Двадцать колодников набито в маленькую каменную клетку
«Нижегородский я, государственный крестьянин. Здесь, в крепости, с самого начала работал на проволочной фабрике, проволоку волочил. Кто видал наш станок, так знает: проволока из дыры змеей вьется, знай подхватывай клещами да заправляй в другую дырку, поменьше. Наматывается проволока на барабан. Его водяное колесо крутит. Ну, бывают обрывы, тут не зевай — живо палец, а то нос обрежет. Беды много с ней бывало. Одному мастеровому дыханье перерезало, своей кровью захлебнулся. А мне вот ухо левое напрочь. После того страшно мне стало к станку подходить. Боюсь и боюсь. Попросился, чтоб отпустили домой. До самого генерала Геннина доходил. Все-таки отпустили. Попросил я такую бумагу, чтоб написано было, каким я способом уха лишился. И пошел в Нижегородскую губернию. Я ведь еще пимокат, везде работу найду. Так и шел. Струна с собой. Где у хозяйки овечья шерсть накоплена, там я и пимы катаю. Ладно. Бумага та мне шибко сгодилась: куда ни приду, видят уха нет, ночевать не пускают — спрашивают черный отпуск[7]. А это вот что…»

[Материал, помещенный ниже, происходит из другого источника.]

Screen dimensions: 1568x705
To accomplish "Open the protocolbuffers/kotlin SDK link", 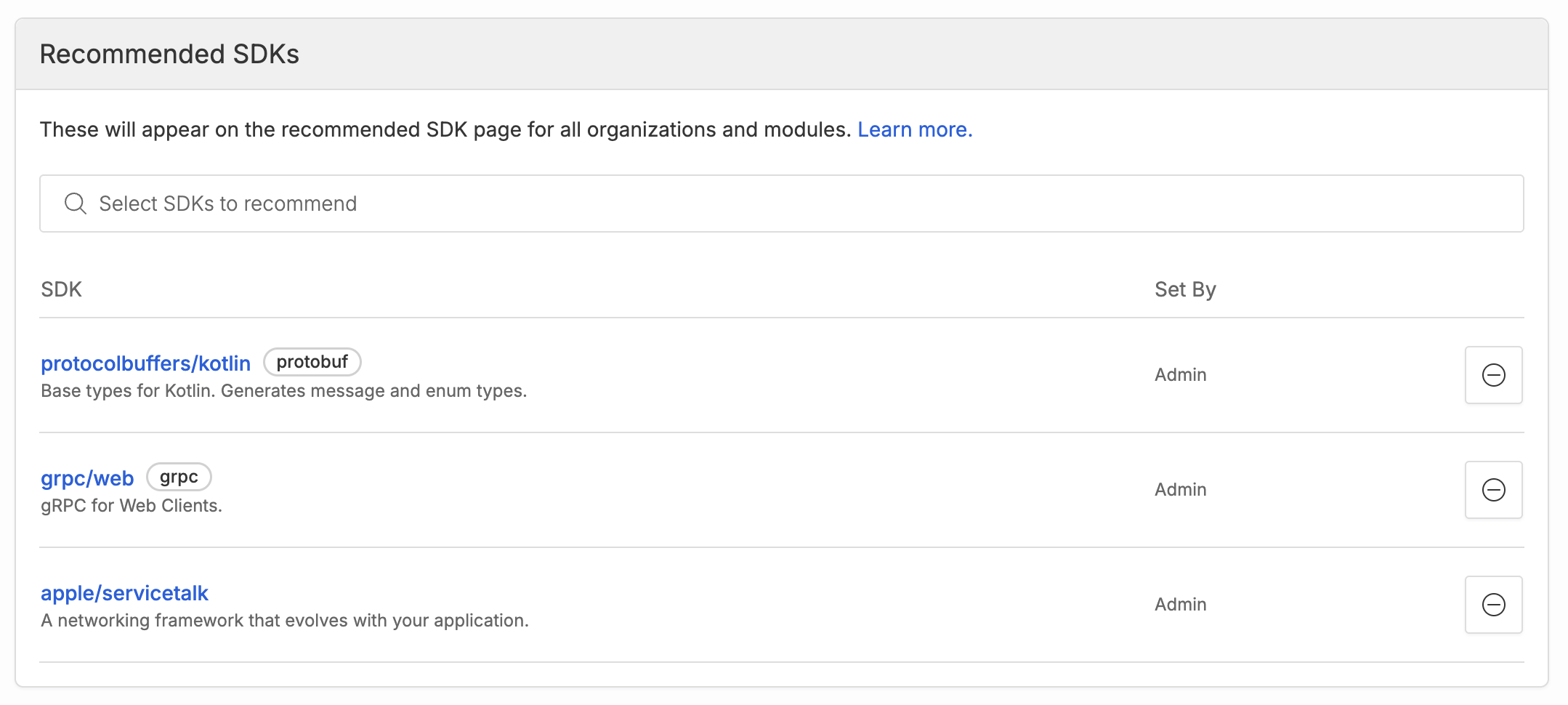I will coord(145,363).
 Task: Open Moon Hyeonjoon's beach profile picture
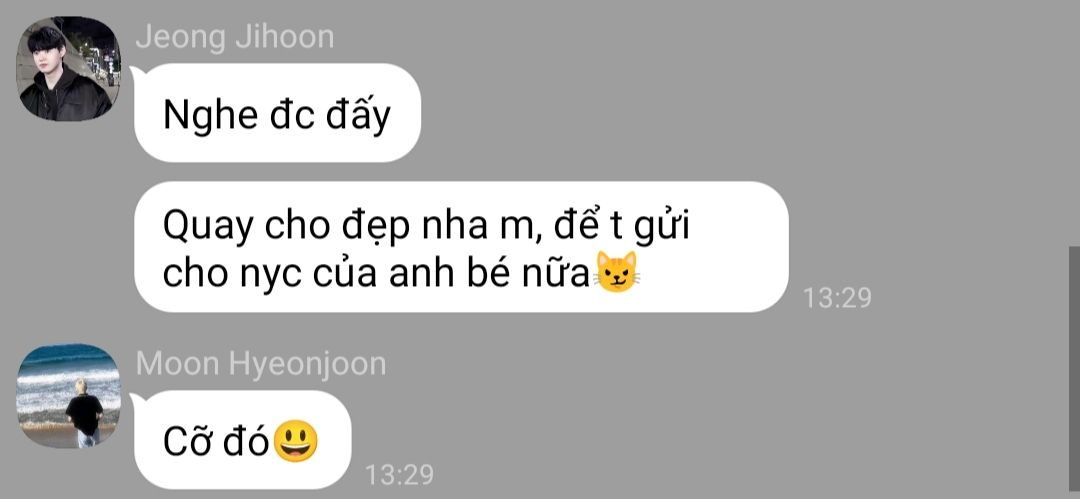click(69, 396)
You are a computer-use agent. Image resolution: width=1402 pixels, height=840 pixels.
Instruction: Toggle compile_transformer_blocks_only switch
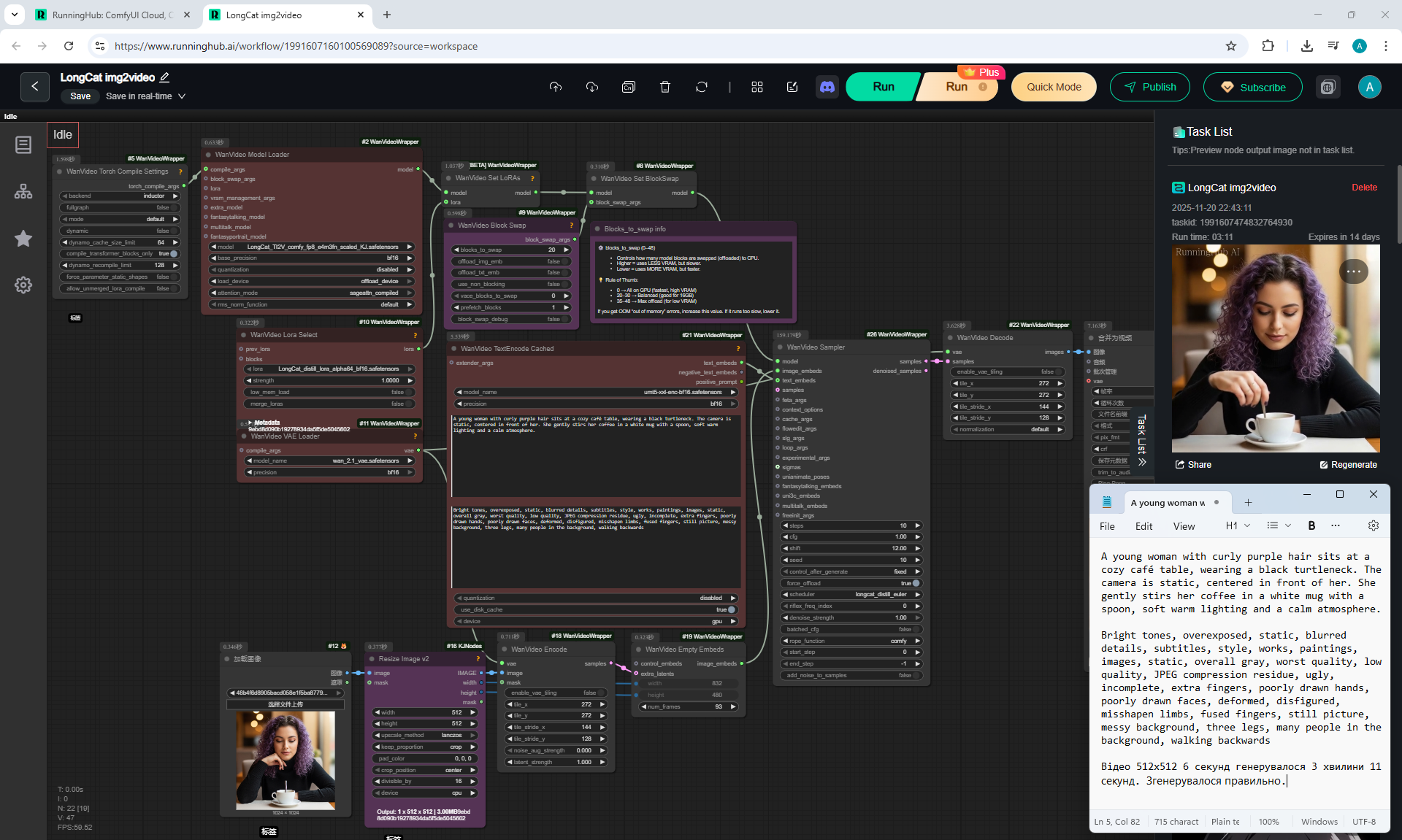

— Ладно, — перебил рассказчика Ивашка Солдат, — не учи ученого. Знаем без тебя, что за черный отпуск. Можешь дальше баять.
— Ну вот. Покажу я бумагу, приведут грамотного, — все и видят, что я не из тюрьмы. Так ладно все шло, да в одной деревне хозяйка добрая попалась. Постирала мне портки, а бумагу я забыл вынуть, и стало ничего на ней не видно. Я и такую показывал. Грамотных мало. Кругляшок на месте печати еще проглядывает — верили. А потом бумага совсем развалилась. Тут и началось: больше с колодниками ночую, чем по избам. Едва добрался до дому, чуть не каждый день хватают. Ну ничего, покажешь, как проволока по щеке прошла, на плече след выжгла, — подержат да выпустят. Бумагу новую просил в каждой тюрьме. Нет, не дают. Вот и сижу.
Кончил Дергач. Помолчали. Юла в своем углу завозился, сказал недовольно:
— Эк у тебя, дядя, терпенья сколько! Уж муку принимать, так было бы за что…
— А по мне, была бы совесть чиста, — тихо возразил Дергач. — Ежели чем обидел, простите.
— Чего там совесть! Спина у всякого есть, это верно. А совесть… Мутит меня от таких людей.
Кирша Деревянный подобрался к Юле, сел около него на колени.
— Юла! Бежать будешь, возьми меня с собой. Я к тебе в товарищи иду. Берешь, что ли? Хватит крестьянствовать, подь они все к чомору!
— Видно будет, — ответил Юла довольным голосом.
Кирша сел на солому.
— Расскажи чего, Юла! Про себя скажи. Вот как ты с воеводы шапку соболью содрал.
— С воеводы? — с недоумением переспросил разбойник. — Какого воеводы?
— А с кунгурского. С князя-то. Уж все про то бают.
— Князя? — Юла все еще не понимал и глядел на освещенное луной восторженное лицо мужика. Потом спохватился:-Много их было разных… Чего рассказывать-то, раз и так все бают.
— Ты тогда один был? — не унимался Кирша.
Юла ничего не успел ответить. В дверях застучал и завизжал ключ. Вошли два караульных солдата, встали у входа, а из-за их спин кто-то громко позвал:
— Макар Воробьев, прозвищем Юла!
— Я, — глухо ответил разбойник.
— Выводи, — скомандовал голос.
— Он на цепке, ваше благородие, отомкнуть надо.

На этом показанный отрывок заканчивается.